Age and Strain Comparisons of Neurotransmitter Synthetic Enzyme Activities in the Mouse

Abstract

Activities of the neurotransmitter synthetic enzymes, choline acetyltransferase (EC 2.3.1.6; ChAT), glutamic acid decarboxylase (EC 4.1.1.15; GAD), and tyrosine hydroxylase (EC 1.14.3.2; TH), were assayed in four brain regions of A/J and C57BL/6J mice at three ages (4. 18, and 24 months). The brain regions assayed were the fronto-parietal cortex, hippocampus, striatum, and cerebellum. Strain effects: In some brain regions, at several ages, ChAT activity did not differ among the two srains. However, ChAT was higher in the C57BL/6J strain in the cortex at 18 months, the hippocampus at 18 and 24 months, the striatum at 24 months, and the cerebellum at 4 months. The reverse was true in the cerebellum at 24 months, where ChAT was higher in A/J mice.

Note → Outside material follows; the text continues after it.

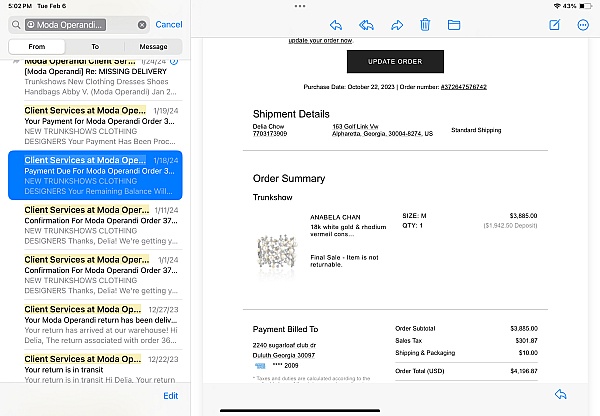Compose a new message
600x416 pixels.
point(556,24)
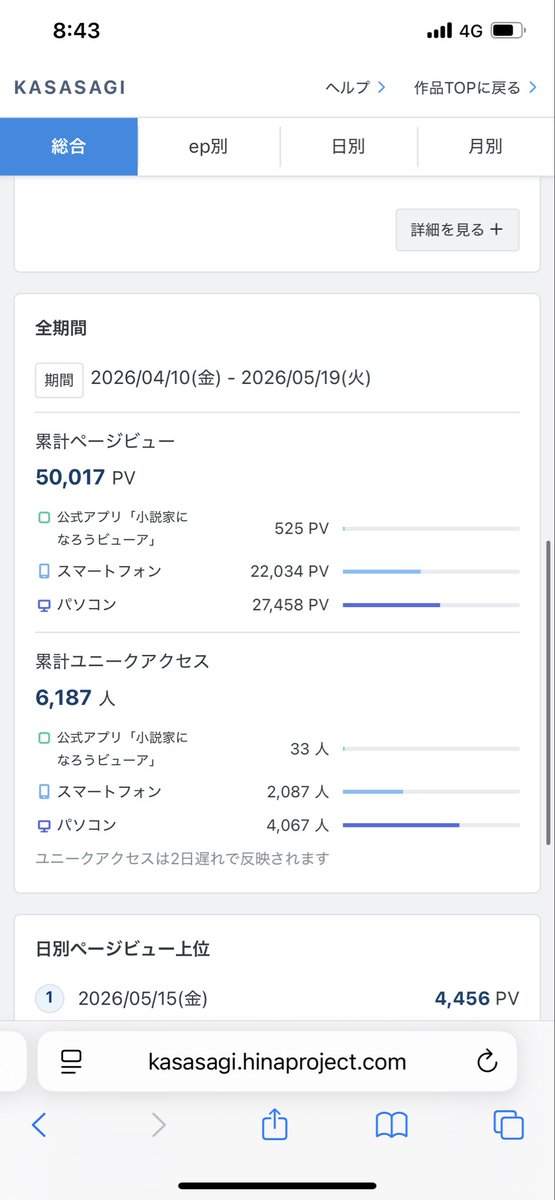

GAD activity in C57BL/6J mice compared to that of A/J mice was higher in the striatum and cortex, and lower in the hippocampus and cerebellum. TH activities in all four regions were generally higher in C57BL/6J mice than in A. J mice. Age effects: Age differences in enzyme activities varied with the genetic strain. ChAT activity generally was higher in brain regions of older mice of both strains. GAD activity was lower in some brain regions of older mice compared to those of younger mice (A/J striatum, C57BL/6J cortex), but higher in other brain regions of older mice compared to those in younger mice (C57BL/6J striatum, hippocampus of both strains). Whereas there were no age-related differences in striatal TH in either strain, TH activity was higher in other brain regions of older mice (A/J cortex, cerebellum and hippocampus; C57BL/6J cerebellum). In C57BL/6J mice, cortical TH was higher at 18 months than at 4 months, but lower at 24 months than at 18 months. Higher activities of hippocampal ChAT and GAD and cerebellar TH in older C57BL/6J mice reflected increases in V_max, with no age differences in K_m values for substrates. These findings indicate that neurochemical profiles as well as the effects of age on these profiles vary with genetic strain.